Entre os desafios enfrentados por Ana em relação à saúde, estava a dificuldade na fala devido à língua presa, desenvolvimento de diversas alergias e uso de sondas para alimentação, o que consequentemente afetou as formas de interação, a leitura e escrita.
"Agora, três anos depois, após muitos tratamentos, cirurgias e visitas a especialistas, nossa filha fala praticamente tudo, anda super bem, está se alfabetizando e aprendeu a nadar. Seu desenvolvimento é totalmente normal e saudável. As alergias cessaram após medicações e agora come tudo. É maravilhoso ver esse desenvolvimento”, destacou Vera.
De acordo com a mãe, uma nova vida surgiu para Ana Clara e os outros membros da família, pois conseguiram realizar a cirurgia para a retirada dos dedos extras e o tratamento para a síndrome de Varadi Papp. Atualmente, Ana Clara possui sete anos, pesa 21 quilos, quantitativo dentro do parâmetro nutricional indicado e consegue desenvolver atividades neurológicas e motoras normalmente.
“Minha filha passará por mais um processo genético em Brasília para tratamento da síndrome. Mas ela já realizou a aplicação de aparelho dentário para conter e arredondar o palato, tem consultas frequentes no fonoaudiólogo no método padovan, faz aulas de natação e possui um ótimo desempenho. É uma criança feliz e saudável”, completou.
Vera relata que devido os preconceitos sofridos na adolescência por ser deficiente visual, se sente preparada para ajudar a filha a enfrentar o mesmo, caso ocorra com ela, apesar de não ser algo tão presente no cotidiano da pequena Ana Clara.

- - - -

Retome o relato sobre a saúde de Ana Clara no ponto em que ele para e escreva a continuação. A listagem abaixo provém de uma fonte diferente.

Trecho de dados:
- - - -

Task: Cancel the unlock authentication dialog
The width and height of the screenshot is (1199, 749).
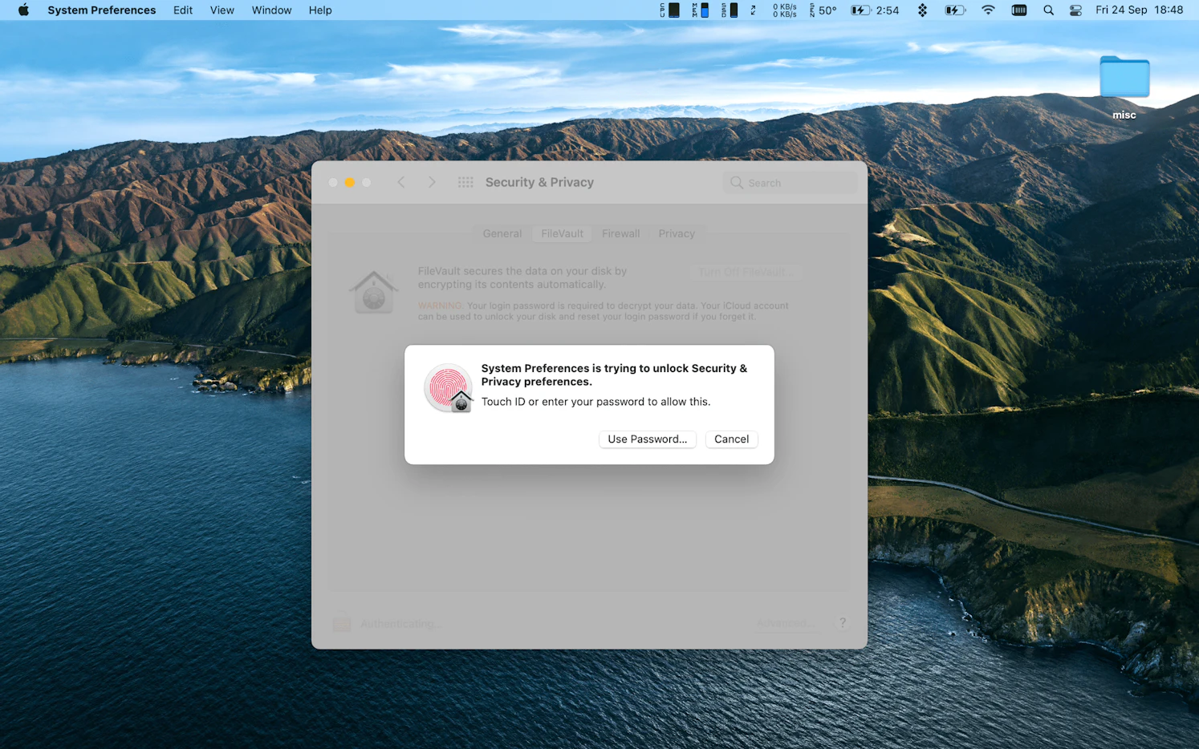Action: 731,439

- - - -

Campo de resposta:
A servidora pública conta ainda que para ela, a luta de uma mãe com deficiência visual não é tão difícil como a de uma mãe que enxerga, porém, os parâmetros de preconceito são bem maiores por barreiras impostas pela sociedade, como a falta de acessibilidade e informação sobre a pessoa com deficiência, pois ela tem a mesma liberdade e autonomia para viver que qualquer outra pessoa possui.
“Ando sozinha com minha filha, a levo nas pracinhas, pizzarias, igreja e clubes. Para nossa melhor locomoção sempre estou com a bengala e agora pela compreensão de minha filha, só lhe dou a mão, avisando que quando estiver brincando no parquinho por exemplo, fique por perto e sempre responda quando eu chamar”.
A vivência de Vera Sábio chama atenção para os ainda tímidos números de adoção envolvendo crianças com deficiência no Brasil. De acordo com o Sistema Nacional de Acolhimento (SNA), 1.185 crianças sem deficiência foram adotadas em 2022, já o número de adoção de crianças com deficiência foi de 26. No ano passado, os números eram ainda menores, uma diferença de aproximadamente 96,9% entre o número de adoções envolvendo crianças com deficiência e sem deficiência.

Foto: Sistema Nacional de adoção e acolhimento(SNA)
Atualmente, o número de crianças cadastradas no Sistema Nacional de Adoção é de um pouco mais de 4.142 crianças, dessas, cerca de 719 não conseguem encontrar pretendentes interessados porque possuem alguma deficiência ou problema de saúde. Para incentivar a não discriminação de crianças com deficiência na fila de espera da adoção, a lei 12.955, de 2014, que determina a prioridade de tramitação nos processos de adoção em que a adotando for criança ou adolescente com deficiência ou doença crônica, mas após oito anos de criação da lei, o quantitativo de adoções de crianças com deficiência cresce a passos lentos.

Foto: Sistema Nacional de adoção e acolhimento(SNA)
Ao final da entrevista, Vera deixou uma mensagem a todas as famílias que possuem o desejo de adotar uma criança e destacou o amor e respeito como um dos princípios para combater o preconceito.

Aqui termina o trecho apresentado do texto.